*** DATA TO EXAMINE Section Begins ***

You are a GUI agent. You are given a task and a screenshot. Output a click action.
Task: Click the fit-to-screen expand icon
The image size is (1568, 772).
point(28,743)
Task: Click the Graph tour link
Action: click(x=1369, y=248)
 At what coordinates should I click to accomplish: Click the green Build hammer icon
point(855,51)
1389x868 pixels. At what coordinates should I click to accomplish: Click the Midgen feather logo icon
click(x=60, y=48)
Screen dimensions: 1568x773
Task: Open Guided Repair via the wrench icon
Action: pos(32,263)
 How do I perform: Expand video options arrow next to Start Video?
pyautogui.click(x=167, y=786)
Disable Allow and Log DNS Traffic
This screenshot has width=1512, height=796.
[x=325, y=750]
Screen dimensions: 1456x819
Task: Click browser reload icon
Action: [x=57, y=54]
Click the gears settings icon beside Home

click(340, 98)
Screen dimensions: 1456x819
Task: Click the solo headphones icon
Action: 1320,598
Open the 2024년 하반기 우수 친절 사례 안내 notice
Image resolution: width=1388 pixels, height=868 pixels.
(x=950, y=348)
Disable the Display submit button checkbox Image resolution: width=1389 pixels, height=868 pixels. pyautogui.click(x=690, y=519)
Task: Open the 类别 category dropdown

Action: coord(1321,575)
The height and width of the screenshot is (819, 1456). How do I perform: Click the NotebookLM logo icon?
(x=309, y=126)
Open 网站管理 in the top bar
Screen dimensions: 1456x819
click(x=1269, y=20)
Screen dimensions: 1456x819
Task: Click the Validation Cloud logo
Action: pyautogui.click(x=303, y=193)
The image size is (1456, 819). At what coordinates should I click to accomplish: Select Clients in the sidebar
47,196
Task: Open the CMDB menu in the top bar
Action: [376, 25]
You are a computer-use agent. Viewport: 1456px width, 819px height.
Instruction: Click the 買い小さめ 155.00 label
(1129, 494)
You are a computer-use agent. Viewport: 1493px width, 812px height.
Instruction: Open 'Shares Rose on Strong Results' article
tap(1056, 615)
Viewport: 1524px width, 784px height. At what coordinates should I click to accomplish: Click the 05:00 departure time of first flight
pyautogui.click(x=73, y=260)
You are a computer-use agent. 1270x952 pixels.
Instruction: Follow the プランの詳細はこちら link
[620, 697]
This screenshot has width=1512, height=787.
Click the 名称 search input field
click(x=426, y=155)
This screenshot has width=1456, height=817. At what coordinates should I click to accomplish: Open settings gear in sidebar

*** DATA TO EXAMINE Section Ends ***

* EXERCISE REQUIREMENTS *
Each line above should be duplicated without any alteration.

* THE ANSWER *
You are a GUI agent. You are given a task and a screenshot. Output a click action.
Task: Click the fit-to-screen expand icon
The image size is (1568, 772).
point(28,743)
Task: Click the Graph tour link
Action: click(x=1369, y=248)
 At what coordinates should I click to accomplish: Click the green Build hammer icon
point(855,51)
1389x868 pixels. At what coordinates should I click to accomplish: Click the Midgen feather logo icon
click(x=60, y=48)
Screen dimensions: 1568x773
Task: Open Guided Repair via the wrench icon
Action: pos(32,263)
 How do I perform: Expand video options arrow next to Start Video?
pyautogui.click(x=167, y=786)
Disable Allow and Log DNS Traffic
This screenshot has width=1512, height=796.
[x=325, y=750]
Screen dimensions: 1456x819
Task: Click browser reload icon
Action: [x=57, y=54]
Click the gears settings icon beside Home

click(340, 98)
Screen dimensions: 1456x819
Task: Click the solo headphones icon
Action: 1320,598
Open the 2024년 하반기 우수 친절 사례 안내 notice
Image resolution: width=1388 pixels, height=868 pixels.
(x=950, y=348)
Disable the Display submit button checkbox Image resolution: width=1389 pixels, height=868 pixels. pyautogui.click(x=690, y=519)
Task: Open the 类别 category dropdown

Action: coord(1321,575)
The height and width of the screenshot is (819, 1456). How do I perform: Click the NotebookLM logo icon?
(x=309, y=126)
Open 网站管理 in the top bar
Screen dimensions: 1456x819
click(x=1269, y=20)
Screen dimensions: 1456x819
Task: Click the Validation Cloud logo
Action: pyautogui.click(x=303, y=193)
The image size is (1456, 819). At what coordinates should I click to accomplish: Select Clients in the sidebar
47,196
Task: Open the CMDB menu in the top bar
Action: [376, 25]
You are a computer-use agent. Viewport: 1456px width, 819px height.
Instruction: Click the 買い小さめ 155.00 label
(1129, 494)
You are a computer-use agent. Viewport: 1493px width, 812px height.
Instruction: Open 'Shares Rose on Strong Results' article
tap(1056, 615)
Viewport: 1524px width, 784px height. At what coordinates should I click to accomplish: Click the 05:00 departure time of first flight
pyautogui.click(x=73, y=260)
You are a computer-use agent. 1270x952 pixels.
Instruction: Follow the プランの詳細はこちら link
[620, 697]
This screenshot has width=1512, height=787.
Click the 名称 search input field
click(x=426, y=155)
This screenshot has width=1456, height=817. At what coordinates should I click to accomplish: Open settings gear in sidebar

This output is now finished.